Your instructions:
Copy the entries exactly, leaving out nothing.

Records for the task:
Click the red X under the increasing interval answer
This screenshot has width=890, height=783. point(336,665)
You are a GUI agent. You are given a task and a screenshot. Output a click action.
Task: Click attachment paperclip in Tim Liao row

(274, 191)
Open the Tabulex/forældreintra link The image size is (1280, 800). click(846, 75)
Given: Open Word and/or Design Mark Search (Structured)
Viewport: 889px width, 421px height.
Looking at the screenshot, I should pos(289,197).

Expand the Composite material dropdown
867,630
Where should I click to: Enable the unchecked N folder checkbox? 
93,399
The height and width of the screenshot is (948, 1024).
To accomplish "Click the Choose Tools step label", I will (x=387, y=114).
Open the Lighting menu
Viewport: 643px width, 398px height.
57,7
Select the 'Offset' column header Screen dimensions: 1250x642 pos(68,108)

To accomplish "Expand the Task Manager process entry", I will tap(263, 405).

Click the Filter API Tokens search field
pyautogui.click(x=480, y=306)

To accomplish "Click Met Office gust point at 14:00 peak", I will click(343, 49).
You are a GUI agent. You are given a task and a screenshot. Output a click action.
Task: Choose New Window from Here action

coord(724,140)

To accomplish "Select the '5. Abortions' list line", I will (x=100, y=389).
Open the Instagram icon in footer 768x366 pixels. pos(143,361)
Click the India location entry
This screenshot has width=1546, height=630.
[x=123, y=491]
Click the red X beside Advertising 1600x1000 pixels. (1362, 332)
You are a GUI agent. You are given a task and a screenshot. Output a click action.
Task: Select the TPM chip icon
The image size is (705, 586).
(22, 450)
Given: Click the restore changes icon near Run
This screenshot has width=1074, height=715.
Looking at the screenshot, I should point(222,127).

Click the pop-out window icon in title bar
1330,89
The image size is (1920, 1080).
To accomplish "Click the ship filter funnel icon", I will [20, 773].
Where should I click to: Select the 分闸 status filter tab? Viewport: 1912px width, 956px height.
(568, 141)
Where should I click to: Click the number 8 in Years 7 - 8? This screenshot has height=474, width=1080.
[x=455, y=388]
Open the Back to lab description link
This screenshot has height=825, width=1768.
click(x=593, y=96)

Answer section:
Click the red X under the increasing interval answer
This screenshot has width=890, height=783. point(336,665)
You are a GUI agent. You are given a task and a screenshot. Output a click action.
Task: Click attachment paperclip in Tim Liao row

(274, 191)
Open the Tabulex/forældreintra link The image size is (1280, 800). click(846, 75)
Given: Open Word and/or Design Mark Search (Structured)
Viewport: 889px width, 421px height.
Looking at the screenshot, I should pos(289,197).

Expand the Composite material dropdown
867,630
Where should I click to: Enable the unchecked N folder checkbox? 
93,399
The height and width of the screenshot is (948, 1024).
To accomplish "Click the Choose Tools step label", I will (x=387, y=114).
Open the Lighting menu
Viewport: 643px width, 398px height.
57,7
Select the 'Offset' column header Screen dimensions: 1250x642 pos(68,108)

To accomplish "Expand the Task Manager process entry", I will tap(263, 405).

Click the Filter API Tokens search field
pyautogui.click(x=480, y=306)

To accomplish "Click Met Office gust point at 14:00 peak", I will click(343, 49).
You are a GUI agent. You are given a task and a screenshot. Output a click action.
Task: Choose New Window from Here action

coord(724,140)

To accomplish "Select the '5. Abortions' list line", I will (x=100, y=389).
Open the Instagram icon in footer 768x366 pixels. pos(143,361)
Click the India location entry
This screenshot has width=1546, height=630.
[x=123, y=491]
Click the red X beside Advertising 1600x1000 pixels. (1362, 332)
You are a GUI agent. You are given a task and a screenshot. Output a click action.
Task: Select the TPM chip icon
The image size is (705, 586).
(22, 450)
Given: Click the restore changes icon near Run
This screenshot has width=1074, height=715.
Looking at the screenshot, I should point(222,127).

Click the pop-out window icon in title bar
1330,89
The image size is (1920, 1080).
To accomplish "Click the ship filter funnel icon", I will [20, 773].
Where should I click to: Select the 分闸 status filter tab? Viewport: 1912px width, 956px height.
(568, 141)
Where should I click to: Click the number 8 in Years 7 - 8? This screenshot has height=474, width=1080.
[x=455, y=388]
Open the Back to lab description link
This screenshot has height=825, width=1768.
click(x=593, y=96)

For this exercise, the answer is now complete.